Find every line in the listing below that contains the string "size", matching case exactly, and copy each of those lines.

(Click-target listing)
-- Begin --

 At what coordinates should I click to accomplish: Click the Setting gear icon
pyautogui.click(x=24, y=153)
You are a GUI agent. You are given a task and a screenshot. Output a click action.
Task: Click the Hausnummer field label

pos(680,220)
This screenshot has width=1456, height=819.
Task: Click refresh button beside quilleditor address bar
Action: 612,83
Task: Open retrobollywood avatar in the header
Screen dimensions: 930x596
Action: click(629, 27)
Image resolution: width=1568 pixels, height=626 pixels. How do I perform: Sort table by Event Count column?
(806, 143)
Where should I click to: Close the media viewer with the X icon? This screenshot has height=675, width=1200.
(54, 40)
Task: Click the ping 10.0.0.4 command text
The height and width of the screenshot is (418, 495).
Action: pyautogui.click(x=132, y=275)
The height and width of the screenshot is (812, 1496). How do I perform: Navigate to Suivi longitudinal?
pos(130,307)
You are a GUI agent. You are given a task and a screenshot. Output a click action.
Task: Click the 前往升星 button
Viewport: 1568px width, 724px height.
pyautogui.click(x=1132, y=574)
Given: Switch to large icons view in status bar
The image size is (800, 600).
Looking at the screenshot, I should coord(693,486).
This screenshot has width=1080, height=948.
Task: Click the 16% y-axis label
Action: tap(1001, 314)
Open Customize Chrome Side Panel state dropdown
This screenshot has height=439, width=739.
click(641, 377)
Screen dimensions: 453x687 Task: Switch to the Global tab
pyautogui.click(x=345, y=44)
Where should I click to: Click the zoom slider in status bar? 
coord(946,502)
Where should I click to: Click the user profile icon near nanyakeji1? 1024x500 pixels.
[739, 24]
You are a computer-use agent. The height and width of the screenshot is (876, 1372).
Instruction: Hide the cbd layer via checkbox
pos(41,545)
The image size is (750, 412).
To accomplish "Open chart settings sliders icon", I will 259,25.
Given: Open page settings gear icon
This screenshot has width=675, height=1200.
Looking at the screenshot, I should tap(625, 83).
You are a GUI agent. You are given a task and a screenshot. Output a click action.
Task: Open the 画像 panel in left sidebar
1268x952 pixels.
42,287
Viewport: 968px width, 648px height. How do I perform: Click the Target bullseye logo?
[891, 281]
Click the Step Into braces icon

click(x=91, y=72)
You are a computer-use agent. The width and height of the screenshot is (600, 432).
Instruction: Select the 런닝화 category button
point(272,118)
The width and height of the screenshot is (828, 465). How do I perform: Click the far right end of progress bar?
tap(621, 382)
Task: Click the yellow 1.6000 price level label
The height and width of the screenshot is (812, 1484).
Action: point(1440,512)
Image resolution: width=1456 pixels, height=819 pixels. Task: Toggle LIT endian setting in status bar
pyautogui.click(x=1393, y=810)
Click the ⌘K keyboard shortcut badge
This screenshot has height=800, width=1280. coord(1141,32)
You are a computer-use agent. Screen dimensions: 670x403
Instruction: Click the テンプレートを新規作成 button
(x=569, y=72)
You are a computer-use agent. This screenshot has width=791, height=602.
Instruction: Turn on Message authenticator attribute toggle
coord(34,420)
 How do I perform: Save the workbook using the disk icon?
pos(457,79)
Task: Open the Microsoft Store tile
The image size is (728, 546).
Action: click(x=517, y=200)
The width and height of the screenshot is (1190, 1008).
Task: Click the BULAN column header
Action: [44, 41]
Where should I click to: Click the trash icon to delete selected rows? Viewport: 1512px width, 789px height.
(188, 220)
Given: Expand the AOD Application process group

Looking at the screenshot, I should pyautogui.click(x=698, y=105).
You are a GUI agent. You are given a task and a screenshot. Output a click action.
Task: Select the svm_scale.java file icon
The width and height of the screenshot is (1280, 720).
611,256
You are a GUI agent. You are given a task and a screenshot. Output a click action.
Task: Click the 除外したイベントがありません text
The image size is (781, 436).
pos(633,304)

-- End --

SOLUTION:
The image size is (800, 600).
The image size is (750, 412).
The image size is (728, 546).
The image size is (781, 436).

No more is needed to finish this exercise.